** Records for this task follows **

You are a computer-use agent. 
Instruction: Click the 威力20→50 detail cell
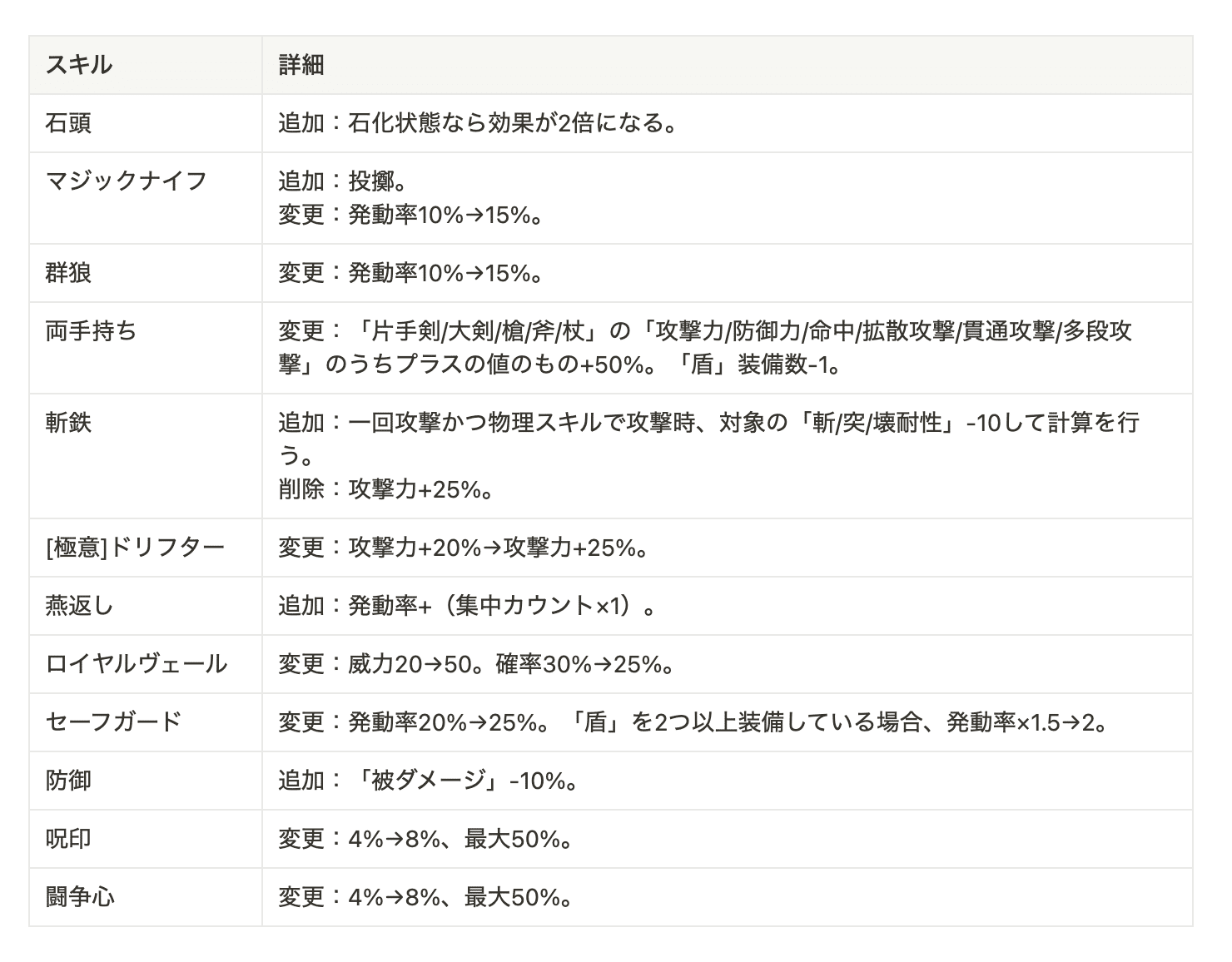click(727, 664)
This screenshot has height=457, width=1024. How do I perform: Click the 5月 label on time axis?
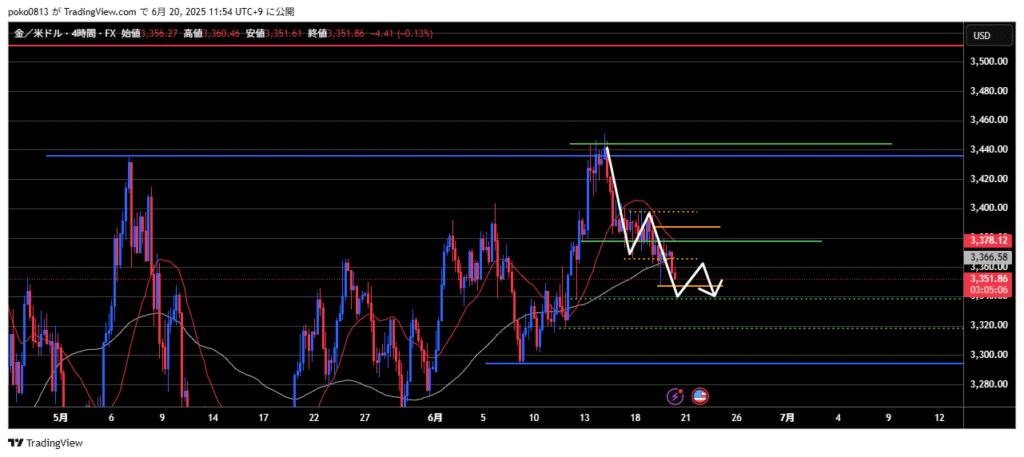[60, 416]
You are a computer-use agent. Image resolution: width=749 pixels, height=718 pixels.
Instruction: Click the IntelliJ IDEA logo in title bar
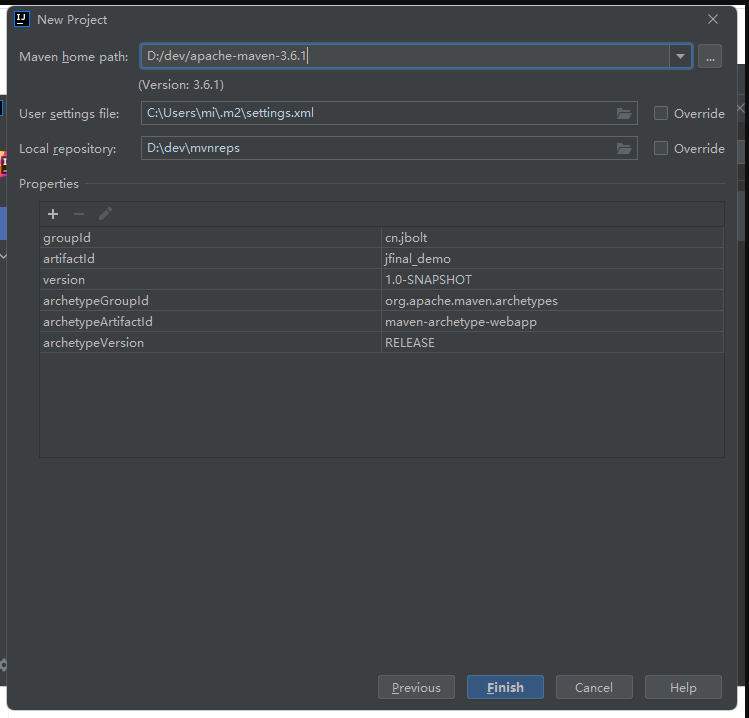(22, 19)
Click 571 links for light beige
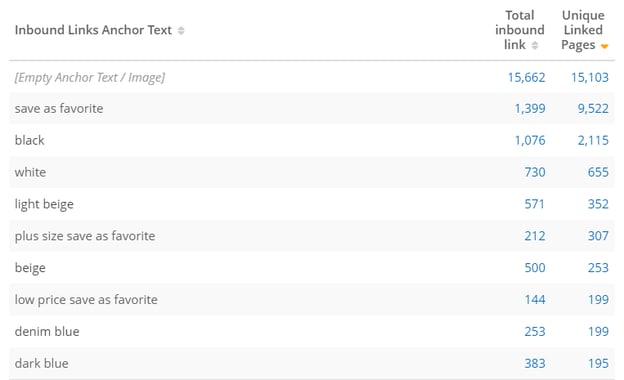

** End of Records for this task **
** Records for this task follows **

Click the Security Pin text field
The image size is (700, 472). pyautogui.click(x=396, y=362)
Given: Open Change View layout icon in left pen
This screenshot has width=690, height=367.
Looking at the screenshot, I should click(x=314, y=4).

** End of Records for this task **

_Work request:_
Of the lines above, quote exactly those from the one with "Instruction: Click the IntelliJ" through the one with "Click 571 links for light beige", ends included; pictures stay out.

_Answer box:_
Instruction: Click the IntelliJ IDEA logo in title bar
(22, 19)
Click 571 links for light beige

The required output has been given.